» Ausgewählter Auszug

# Gamer Laptop



## Menthos (1. Januar 2010)

Hey Leute, 
mein Computer ist langsam schon etwas älter (4-5 Jahre) und ich will auf einen Laptop umsteigen. Kennt ihr einen guten Laptop mit dem man auch ohne Probleme World of Warcraft spielen kann und der mein älteren Comput er "übertrumpfen" kann an leistung? 
_[Mein derzeitiger Rechner: AMD Athlon 64 X2 Dual Core Prozessor 3800+ 2,00GHz, Arbeitsspeicher 2,00GB, NVIDIA GeForce 8600 GT]_
Wäre auch gut wenn der das neue Windows Betriebssystem drauf haben würde, da ich es super finde (win 7).
Ich würde ca. 800€ ausgeben für ihn, wenns was billigeres geben würde, wäre das auch ok oder wenn es einen etwas teureren geben würde, wäre das auch ok.

Danke schon mal im Vorraus
Menthos


----------



## Mikroflame (1. Januar 2010)

Entweder der (hab den selber)
http://geizhals.at/a479487.html


oder folgender:

 TOSHIBA Satellite L550-11K *17" Gamer*

(such den bei notebooksbilliger.de)


der zweite soll angeblich etwas besser sein, bin aber mit dem ersten vollkommen zufrieden und konnte WoW sehr gut spielen (Hab bis 3 monate vor 3.3 gespielt.)



Beide sind natürlich besser als dein PC


----------



## Menthos (1. Januar 2010)

» Angezeigte Informationen
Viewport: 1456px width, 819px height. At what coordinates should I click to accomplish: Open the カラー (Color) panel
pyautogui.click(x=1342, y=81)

» Aufgaben
- 1) Wie viel Geld möchte Menthos laut dem Forenthread ungefähr für den Laptop ausgeben?
- 2) Schreibe den Abschnitt des Forenthreads zwischen „http://geizhals.at/a479487.html“ und „vor 3.3 gespielt.)“ wortgetreu ab, beide Stellen eingeschlossen.
Das Material ist eigenständig und gehört nicht zum Forenthread.

» Lösungen
- 1) Etwa 800 €.

- 2)
http://geizhals.at/a479487.html


oder folgender:

 TOSHIBA Satellite L550-11K *17" Gamer*

(such den bei notebooksbilliger.de)


der zweite soll angeblich etwas besser sein, bin aber mit dem ersten vollkommen zufrieden und konnte WoW sehr gut spielen (Hab bis 3 monate vor 3.3 gespielt.)